Considering how many local specialties our area produces, from barbecue to gumbo to surprise burritos, it’s not easy for an item associated with another region to land on many menus here.
Somehow, the Cuban sandwich has managed to do just that, suddenly showing up in at least 10 casual-dining spots all across the county.
Not long ago, it was rare to find a Cuban sandwich outside of southern Florida.
The sandwich, which is made with ham, roast pork and Swiss cheese on a roll, was a favorite of the cigar-factory workers both in Cuba and later in Florida. As more Cubans emigrated to Florida, the sandwich became a staple.
The sandwich stayed in Florida for decades. At some point in recent years, however, the sandwich accomplished what Fidel Castro never did — a full-scale invasion of America. Even Hot Pockets now sells a “Cuban Sandwich” flavor.
Maybe it’s the high profile of Cuban-American politicians like Marco Rubio and Ted Cruz or the Cuban-influenced beat of performers like Pitbull that brought the sandwich to the forefront, but maybe it’s just the right combination of tangy, crispy and juicy.
“It’s by far our most popular sandwich,” Mickey Wooten, owner of the South Shore Grille in League City, said. “We make dozens and dozens every day.”
The South Shore Grille, which calls itself “the American grill with a Cuban flair,” is no newcomer to the sandwich. “It’s been on our menu since we opened nine years ago,” Wooten said. “When we started the restaurant, we had a chef from Argentina who made some South American dishes, and now all our Cuban items are mainstays.”
Wooten has researched Cuban cuisine and said there is no definitive history of the Cuban sandwich.
“We’ve been to Miami’s Little Havana and traveled the coast of southern Florida to learn more about Cuban cooking,” he said. “There are various stories about the origin of the sandwich, but the important thing is just that it’s got good flavors.”
Miami also played a part in bringing the sandwich to The Jungle, a Galveston sandwich spot.
“We used to live in Miami, and we loved Cuban sandwiches there,” Vicky Morley said.
When she and her husband, David Morley, opened The Jungle three years ago, Cuban sandwiches were on the original menu and have remained there ever since.
The Morleys also are serving the popular sandwich at their recently-opened second Galveston location, the Jungle West, on Jones Drive near Schlitterbahn and Moody Gardens.
“We use fresh-cooked pork roast and serve it on a hoagie bun that’s pressed like a panini,” she said.
Roasting the pork also is an important step in making the Cuban sandwich served at The Herb Cafe and Market in Dickinson, where it is one of eight sandwiches on the permanent menu.
“Our chef, A. J. Robicheaux, just seasons it with salt, pepper and garlic,” Herb Café owner Adam Folden said.
The Herb Cafe’s Cuban gets an extra kick from specially-made mustard.
“We make our own mustard just for the Cuban sandwich,” Folden said.
1 hoagie or ciabatta roll
2 tablespoons yellow or Dijon mustard
4 ounces sliced ham
4 ounces sliced cooked pork loin
6 ounces sliced Swiss cheese
6 dill pickle slices
Preheat a panini pan to medium-high heat.
Spread the inside of the bread with the mustard and arrange the remaining ingredients on top.
Cover with the remaining roll.
Brush the top and bottom of the sandwich with olive oil and place on the panini pan.
Cover with a press and cook until the bread is slightly crispy and the sandwich is hot
(SOURCE: Recipe courtesy
Cuban Black Beans
1 pound black beans, rinsed and picked
1 tablespoon vegetable oil
1 yellow onion, diced
4 cloves garlic, minced
2 teaspoons salt
1 bunch cilantro, minced
Soak the beans overnight in a large pot.

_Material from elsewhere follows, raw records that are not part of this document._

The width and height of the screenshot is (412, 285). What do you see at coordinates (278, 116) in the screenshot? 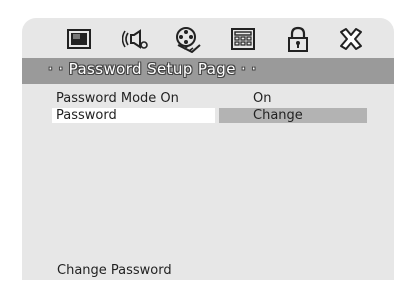
I see `password-change-value: Change` at bounding box center [278, 116].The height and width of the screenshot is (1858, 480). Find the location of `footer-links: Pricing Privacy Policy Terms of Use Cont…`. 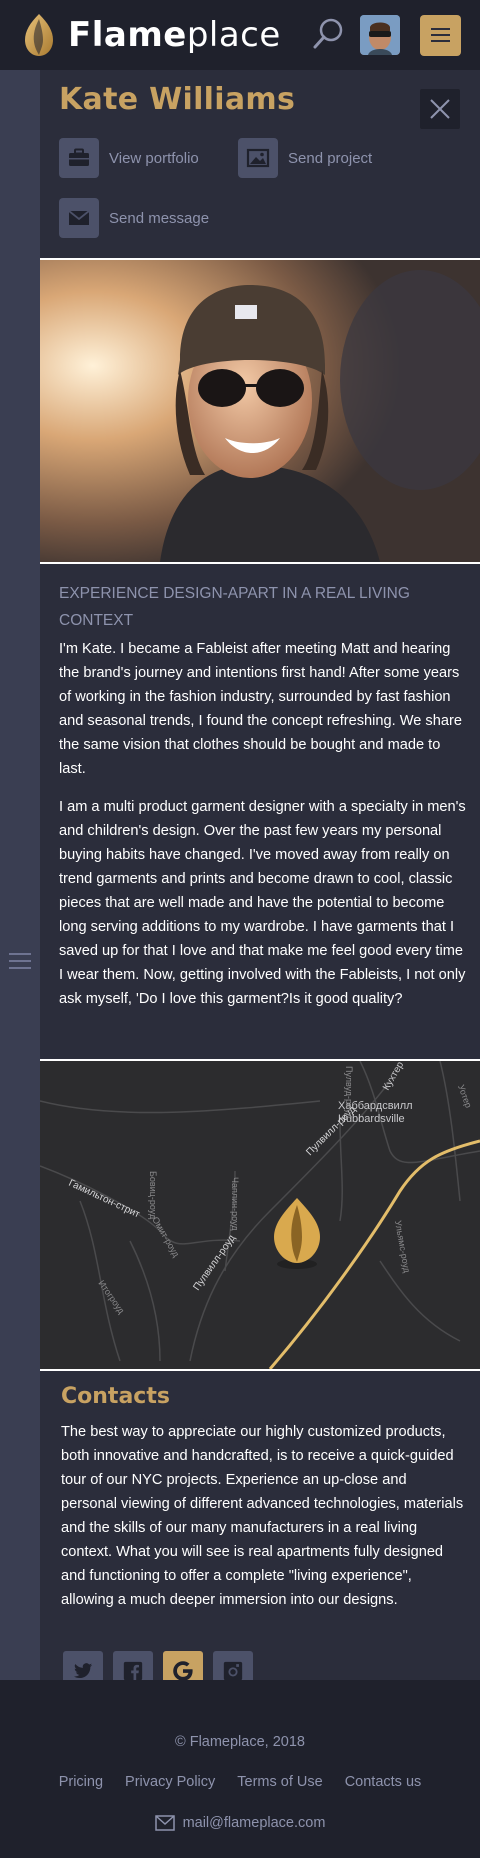

footer-links: Pricing Privacy Policy Terms of Use Cont… is located at coordinates (240, 1782).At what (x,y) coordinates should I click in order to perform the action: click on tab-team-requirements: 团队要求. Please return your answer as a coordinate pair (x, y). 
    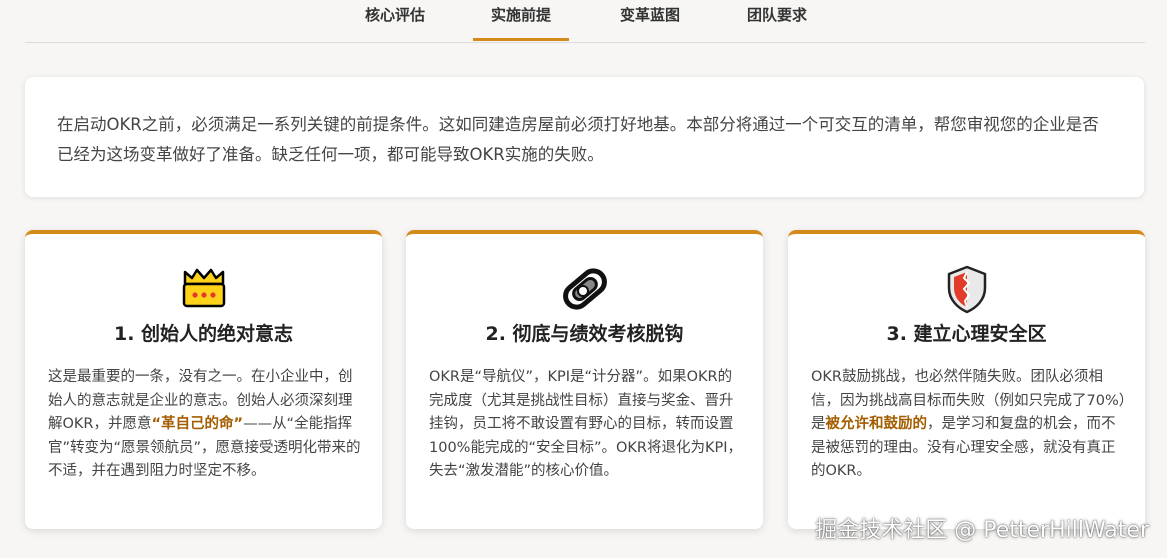
    Looking at the image, I should click on (777, 20).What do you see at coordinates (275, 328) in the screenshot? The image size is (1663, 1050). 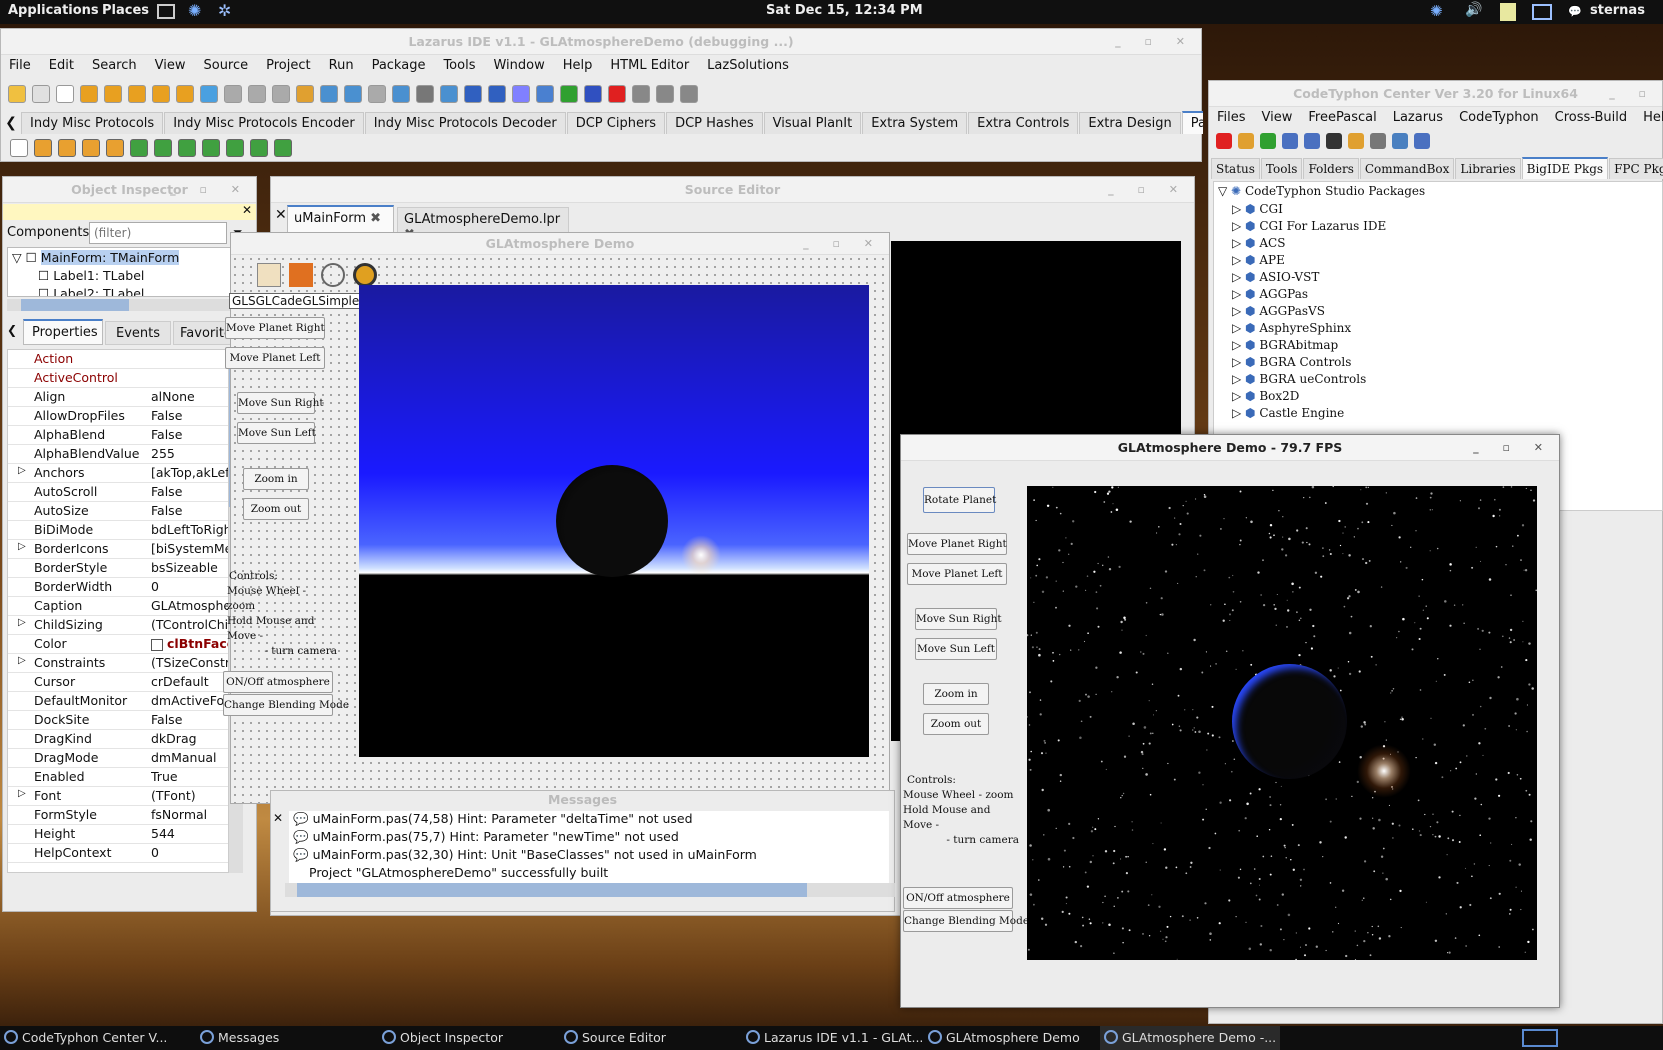 I see `design-button-move-planet-right: Move Planet Right` at bounding box center [275, 328].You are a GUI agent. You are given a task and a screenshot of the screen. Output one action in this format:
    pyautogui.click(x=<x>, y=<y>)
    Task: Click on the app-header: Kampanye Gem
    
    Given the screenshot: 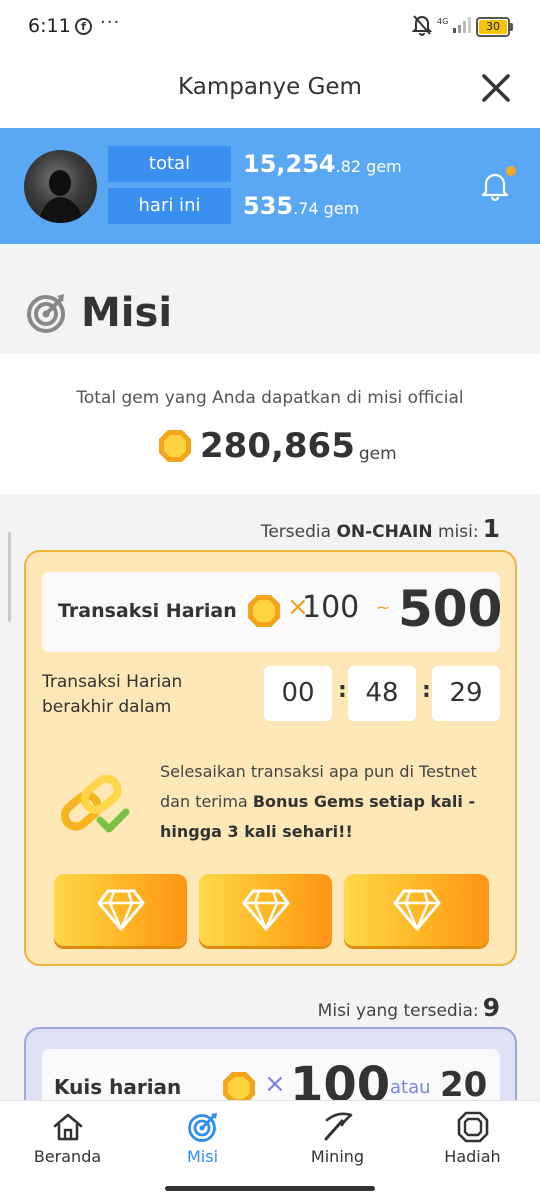 What is the action you would take?
    pyautogui.click(x=270, y=92)
    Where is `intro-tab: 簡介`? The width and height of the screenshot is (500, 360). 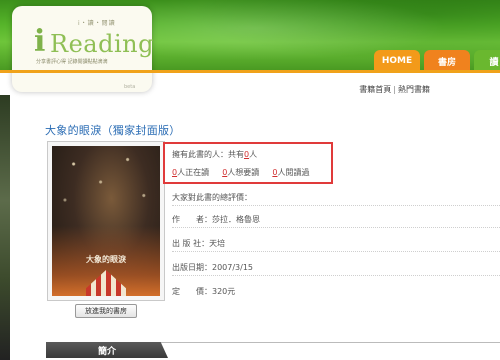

In the morning, drain the water and set aside the beans.
In a large Dutch oven, heat the oil over medium high heat. Add the onion and saute for about 6 minutes, until soft and translucent. Add two cloves of the garlic and continue cooking for another 30 seconds.
Add the beans to the onion and garlic mixture and enough water to cover everything by an inch. Bring the beans to a boil then cover — leaving a small crack open. Reduce the heat and simmer for 1 hour.
After an hour, stir the beans and add the remaining two garlic cloves and minced cilantro. Return to a simmer and cook another hour until the beans are tender and the cooking liquid is thick. Stir occasionally while cooking.
Once cooked, add salt and additional minced cilantro if desired. Serve beans over rice, purée and serve as black bean soup or save for additional uses.